An artisan paints plates at his store at Zhongshan No 4 Road, which hosts stores and workshops devoted to Cantonese handicrafts. [PHOTO BY ERIK NILSSON/CHINA DAILY]
Chen Clan Ancestral Hall
The superlatively flamboyant Chen clan's compound would make a peacock blush.
The visually resplendent Chen Clan Ancestral Hall showcases Cantonese craftsmanship at its best-and most hyperactive.
The 15,000-square-meter complex completed in the 1870s is the province's largest constructed in the regional Lingnan style.
Its 11 shrines and exhibition halls house local deities, totems of filial piety and such artifacts as folding fans, local pith-paper watercolors and shell carvings.
Rooftop statues, tiles and engraved wooden screens feature such local totems of good fortune as banana trees or groups of eight chickens, 18 lobsters and 48 crabs. (The numbers also have auspicious meanings.)
Locals joke that the hall was the world's first "crowdfunding" project. It was built with contributions from over 1,700 people with the surname Chen-the most common in Guangdong-although not all were blood relatives.
Those who presented receipts for their donations were able to stay overnight for free in olden days.
Today, it's a major ticketed destination for people with all surnames-including some whose happen to be Chen.
Nanyue king's mausoleum
The Nanyue king's mausoleum could be the setting of an Indiana Jones film.
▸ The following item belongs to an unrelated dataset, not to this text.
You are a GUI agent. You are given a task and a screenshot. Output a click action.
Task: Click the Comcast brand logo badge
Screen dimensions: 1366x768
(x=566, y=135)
Visitors descend 20 meters into the tomb of the Nanyue's second ruler, Zhao Mo, bored into an artificial hill. They can explore the burial passages, where the monarch was interred with 15 human sacrifices, 200 fowl and abundant seafood.
A concubine's skeleton can be viewed through glass. And the ruler's teeth and cranium are displayed outside.
Guests can also see the burial suit created with over 2,000 small jade tiles sewn together with silk in addition to over 1,000 other relics discovered when this underground afterworld was unearthed.
Visitors to Guangzhou will find much of the city's cultural appeals are, like its ruins, under the surface-and it's worth digging deeply to uncover its layers.